Acta Crystallogr Sect F Struct Biol Cryst Commun. 2011 Mar 1;67(Pt 3):296-302. doi: 10.1107/S1744309110053315. Epub 2011 Feb 18.
The protein AlbG is a self-resistance factor against albicidin, a nonribosomally encoded hybrid polyketide-peptide with antibiotic and phytotoxic properties produced by Xanthomonas albilineans. Primary-sequence analysis indicates that AlbG is a member of the pentapeptide-repeat family of proteins (PRP). The structure of AlbG from X. albilineans was determined at 2.0 Å resolution by SAD phasing using data collected from a single trimethyllead acetate derivative on a home source. AlbG folds into a right-handed quadrilateral β-helix composed of approximately eight semi-regular coils. The regularity of the β-helix is blemished by a large loop/deviation in the β-helix between coils 4 and 5. The C-terminus of the β-helix is capped by a dimerization module, yielding a dimer with a 110 Å semi-collinear β-helical axis. This method of dimer formation appears to be common to all PRP proteins that confer resistance to topoisomerase poisons and contrasts with most PRP proteins, which are typically monomeric.
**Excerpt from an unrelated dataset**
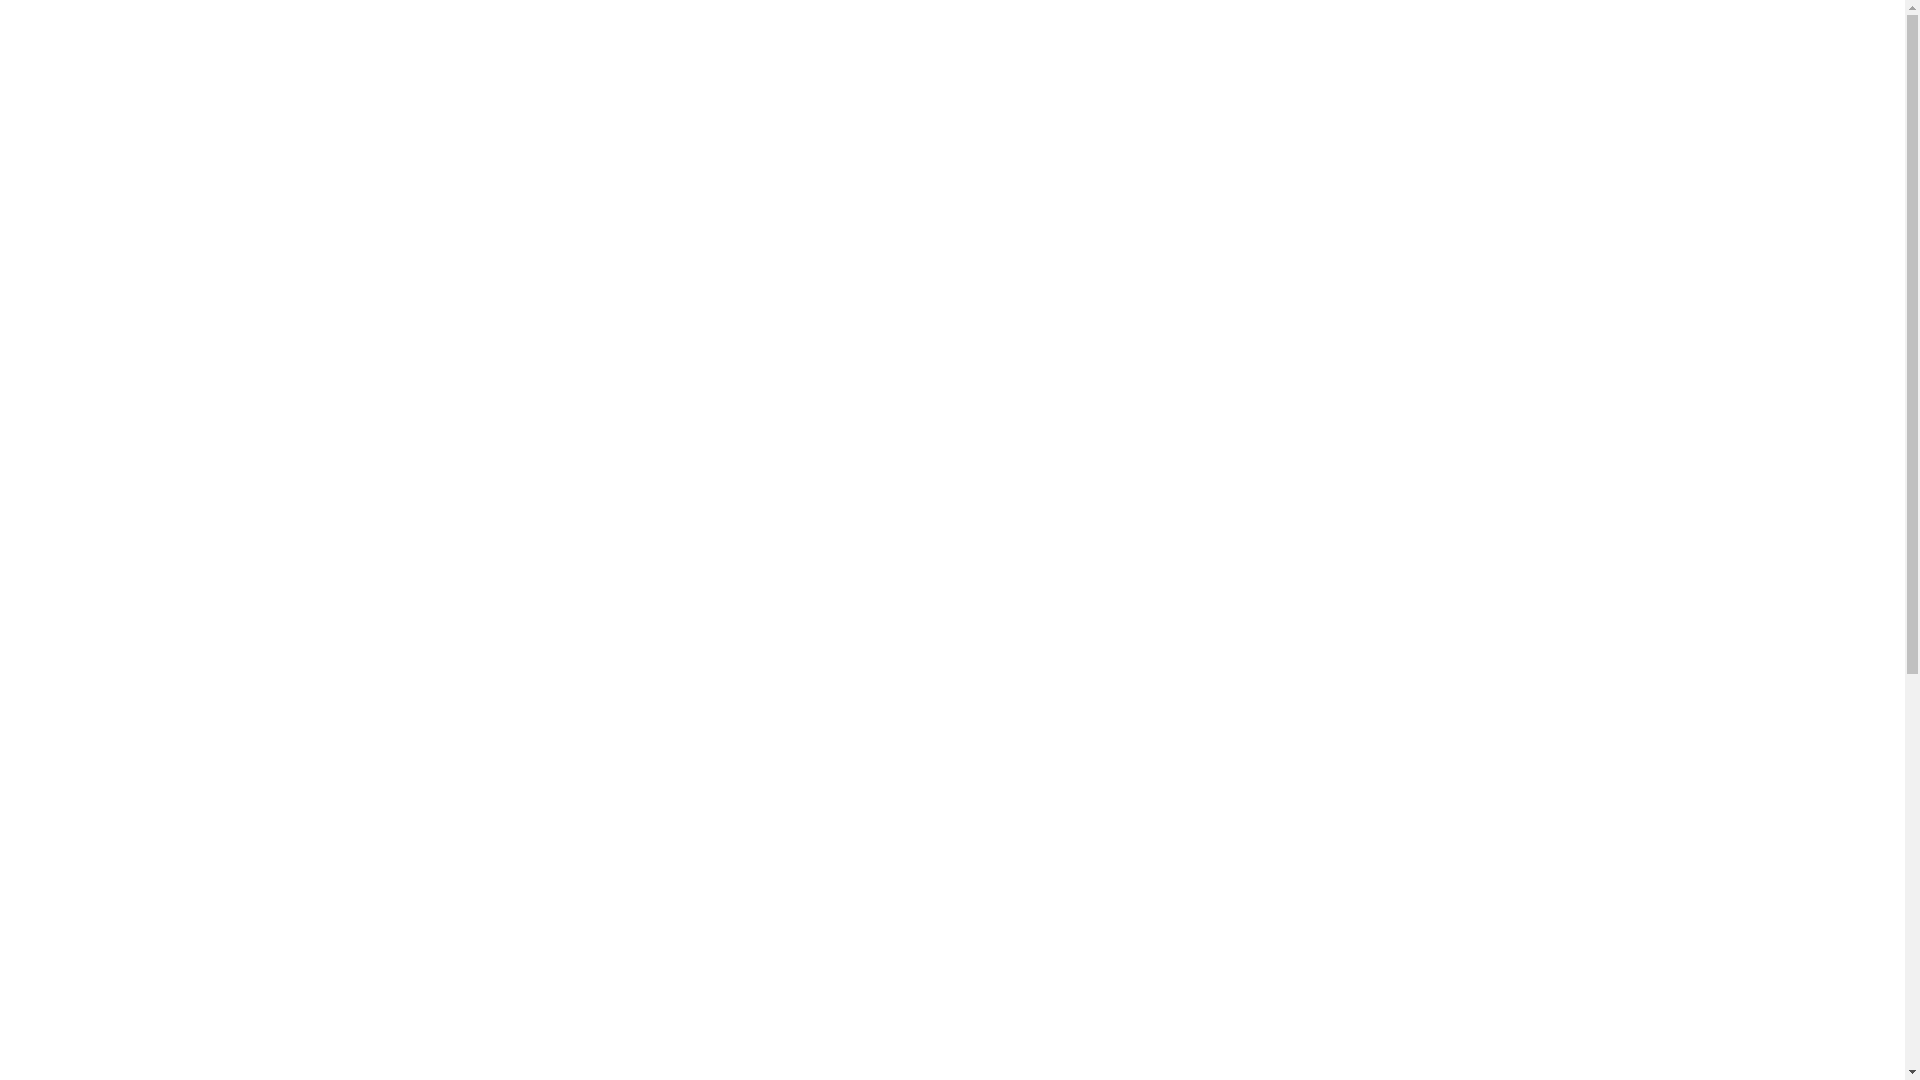  What do you see at coordinates (122, 230) in the screenshot?
I see `Kerngroep` at bounding box center [122, 230].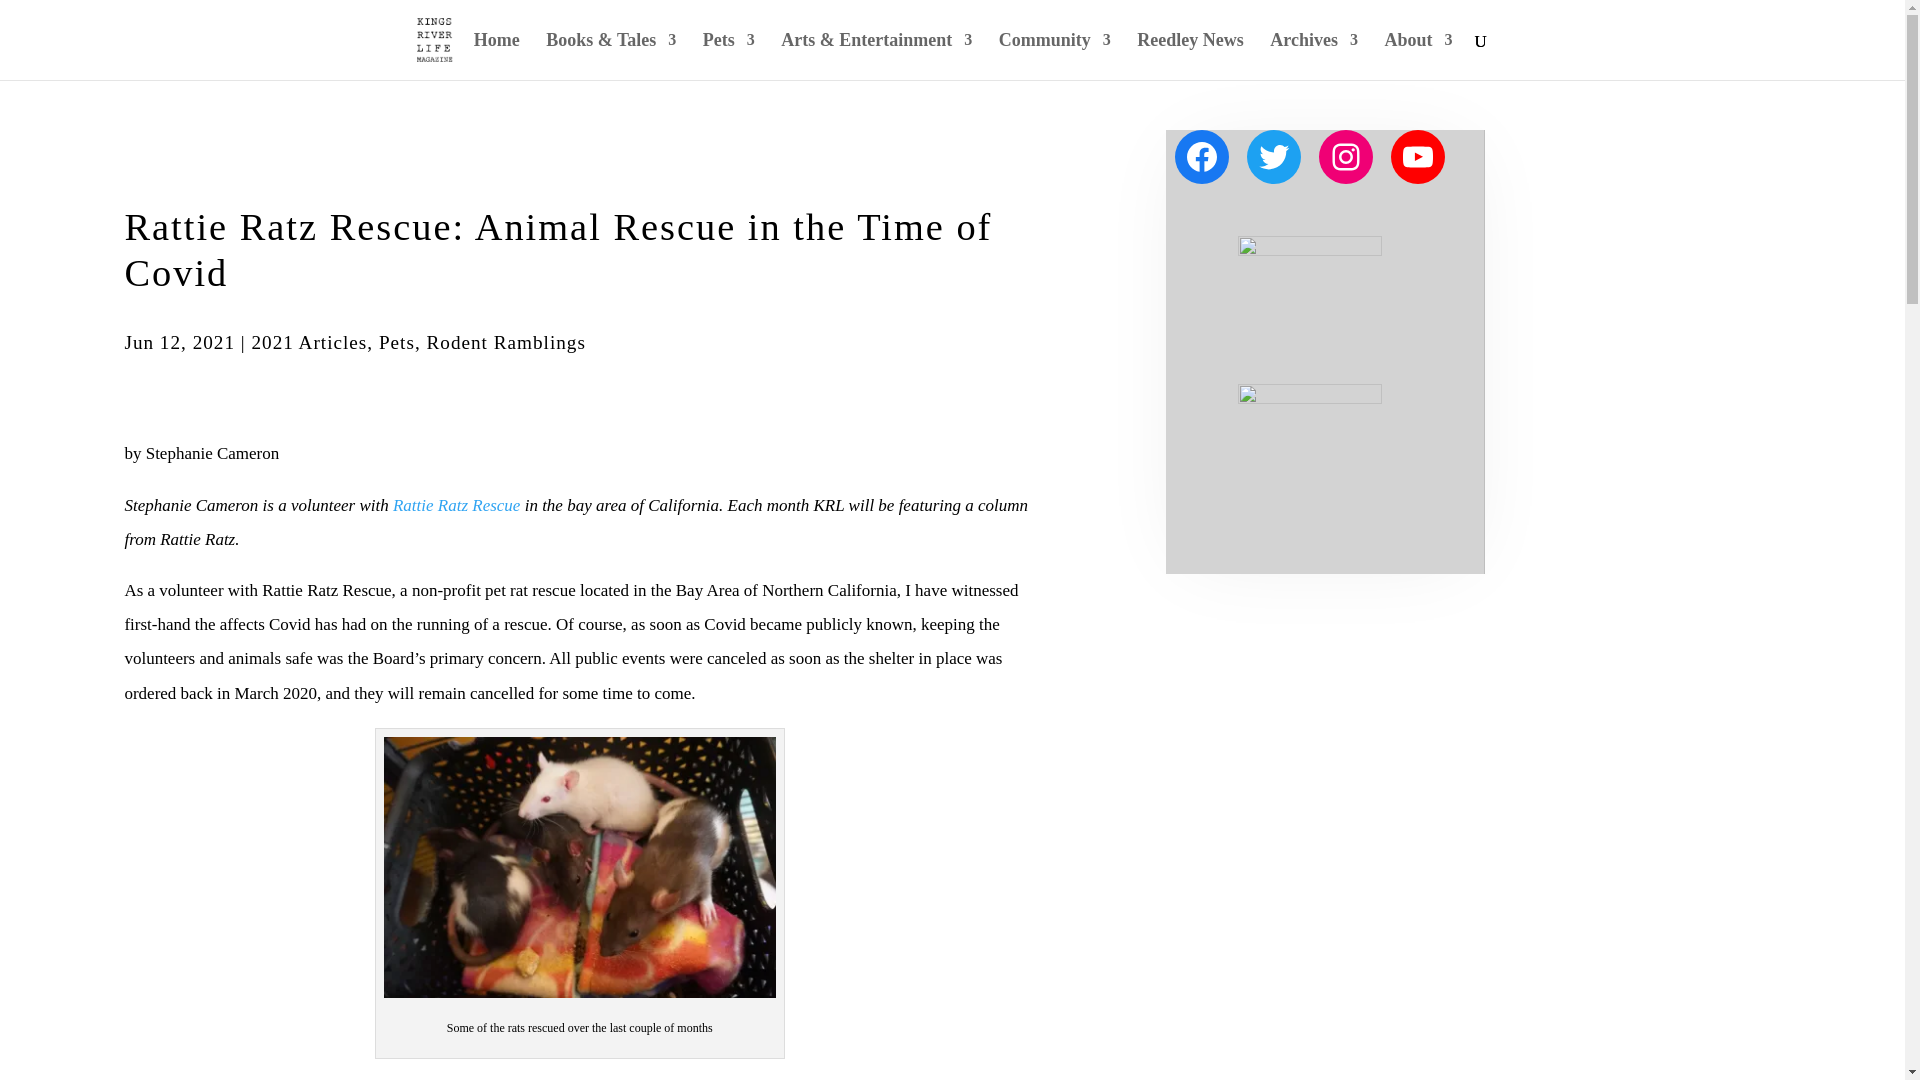  I want to click on Home, so click(497, 56).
蛋白质AlbG是一种针对白叶枯菌素的自我抗性因子,白叶枯菌素是一种由白叶黄单胞菌产生的具有抗生素和植物毒性的非核糖体编码的杂合聚酮肽。一级序列分析表明,AlbG是五肽重复蛋白家族(PRP)的成员。利用在家用光源上从单个醋酸三甲基铅衍生物收集的数据,通过单波长反常散射(SAD)相位法在2.0 Å分辨率下测定了来自白叶黄单胞菌的AlbG的结构。AlbG折叠成一个由大约八个半规则螺旋组成的右手四边形β-螺旋。β-螺旋的规则性因第4和第5个螺旋之间的β-螺旋中有一个大环/偏差而受到破坏。β-螺旋的C末端由一个二聚化模块封端,形成一个具有110 Å半共线β-螺旋轴的二聚体。这种二聚体形成方式似乎是所有赋予对拓扑异构酶毒物抗性的PRP蛋白所共有的,与大多数通常为单体的PRP蛋白形成对比。